La Part de l'Autre (Eric-Emmanuel Schmitt)



Eric-Emmanuel Schmitt, La Part de l’autre, Albin Michel, 2001. 503 p. en édition Livre de Poche

Ce roman a connu son heure gloire.  Le sujet est, à la fois, surprenant et provoquant : si Adolf Hitler était né en deux personnages, Adolf H. et Hitler. On les suit dans trois épisodes de leur vie : aspirant artiste-peinte, soldat dans les tranchées de la première guerre mondiale et acteur de l’installation nazisme. Ces trois épisodes sont décrits avec minutie. 

Les espérances et désespérances de l’artiste sont assez classiques.
Je suis un peintre qui a beaucoup  de talent et pas du tout de génie. Je manque de singularité…. Un multimilliardaire qui n’aurait aucun désir d’acheter. Un dictionnaire de huit mille pages qui n’aurait rien à dire. 
....
C’est une névrose qui fait l’artiste, c’est une névrose qui l’inspire et lui donne l’énergie créatrice. Je tiens à ma névrose et je ne veux pas qu’une meilleure connaissance de moi-même me change. Peu importe si je suis plus heureux; je préfère être mal et continuer à peindre. D’autant plus que je suis heureux quand je peins. 

La montée du nazisme a été maintes fois racontée. La seule surprise consiste en une référence rapide à la théorie liant les performances d’Hitler à l’hypnose. Ici il ne s’agit pas d’une hypnose collective créée par les discours et les mises-en-scène du personnage, mais d’une hypnose à laquelle un médecin, disciple des nouvelles théories de Freud, aurait soumis le jeune soldat en train d’une cécité nerveuse. Il lui implante la suggestion qu’il doit s’en sortir pour sauver l’Allemagne, « qui a besoin de lui ».Plus loin dans le texte, une page et un retour en une ou deux phrases pour signaler les regrets du docteur. (J’ai retrouvé le fil de cette hypothèse – dont s’est inspiré le romancier -  sur le site www.unknowncountry.com/news)

L’épisode le plus intéressant décrit le vécu et les émotions des personnages dans l’enfer de la première guerre mondiale. On assiste à la vie quotidienne de ces hommes ordinaires que des officiers fantomatiques condamnent à la nullité d’une guerre de tranchées. On est bien loin de ces images d’hoplites grecs qui, sous leur casque et derrière leur bouclier fraîchement sortis des forges hollywoodiennes avancent leurs abdominaux ondulés et leurs glaives scintillants vers une victoire indubitable.

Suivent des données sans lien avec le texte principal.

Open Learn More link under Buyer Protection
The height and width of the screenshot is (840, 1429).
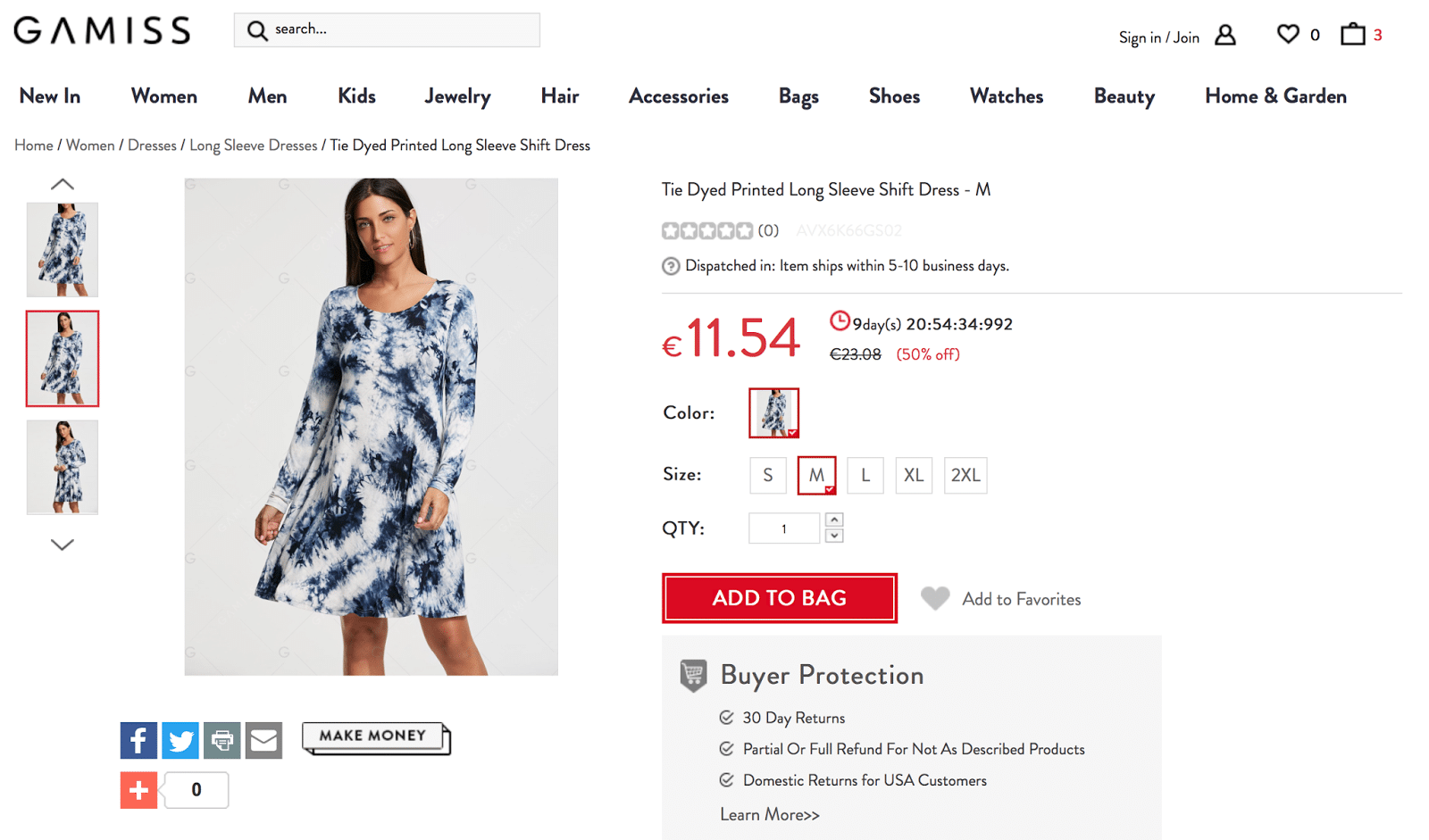(770, 815)
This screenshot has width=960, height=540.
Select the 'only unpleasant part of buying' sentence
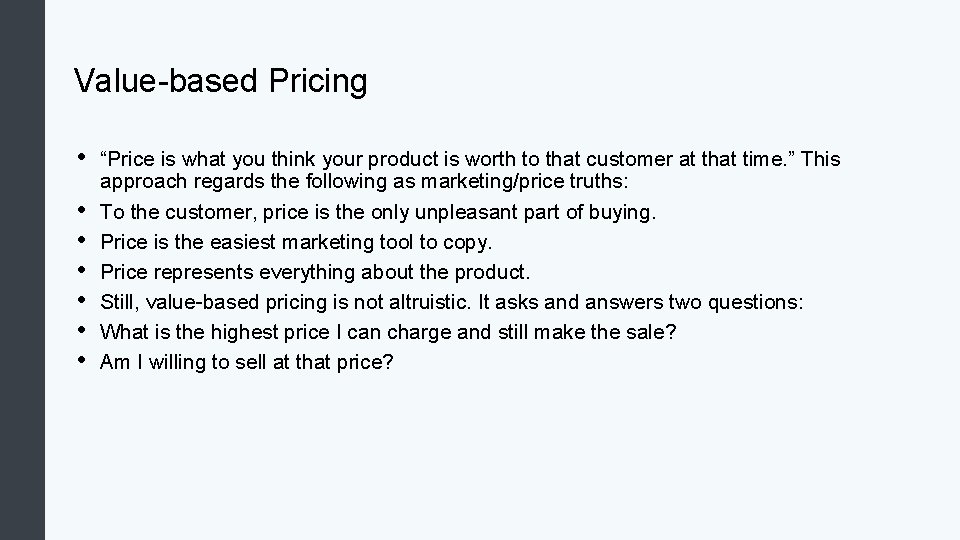(378, 212)
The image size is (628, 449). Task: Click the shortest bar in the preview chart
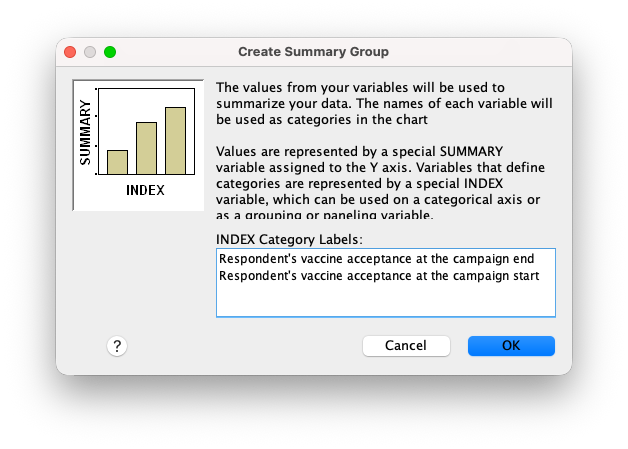pyautogui.click(x=117, y=162)
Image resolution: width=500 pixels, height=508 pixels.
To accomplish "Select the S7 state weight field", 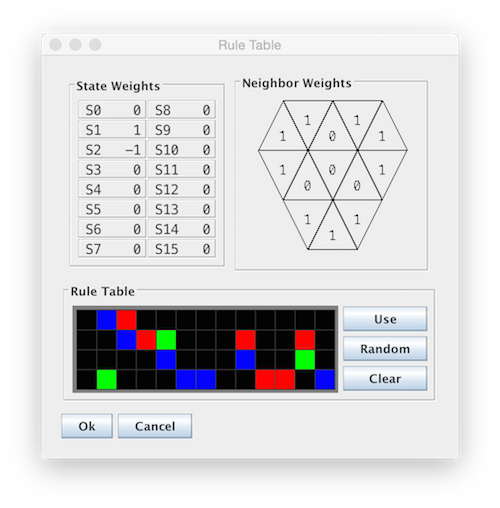I will [112, 249].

Ce sont plutôt celles des horreurs qui n’ont rien d’héroïque et tout d’une triste inutilité, sauf pour l’un des deux personnages qui retrouve dans l’armée un encadrement et une « intelligence » qui le rassurent. (On y trouve une description de la scène de la pause de Noël au cours de laquelle les soldats sortent de leurs tranchées pour chanter, en plusieurs langues, le chant « Douce Nuit »…)

Il y a aussi la fin du dictateur  avec une re-création qui de ce qui aurait dû (ou... a dû) se passer...

Bref une bel exploit de reconstruction historique dans le prévisible et l'impossible... deux fictions de natures différentes avec lesquelles l'auteur jongle sas en échapper une jusqu'à la fin.

Et de belles phrases bien enlevées:

- ... j'ai fait le choix de l'ordinaire.
...
Il n'aimait plus. Cela faisait trop mal. Il acceptait de vieillir.
...
(à la mort de son père) ...Elle avait tout de suite compris ce qu'il voulait et comment il comptait la ramener à la vie : elle se donnait sans restriction, ventre contre ventre, pleurant toujours, certaines larmes pour son père qui la quittait, d'autres pour son mari qui l'adorait, entre le chagrin et l'extase, elle se sentait intensément vivante.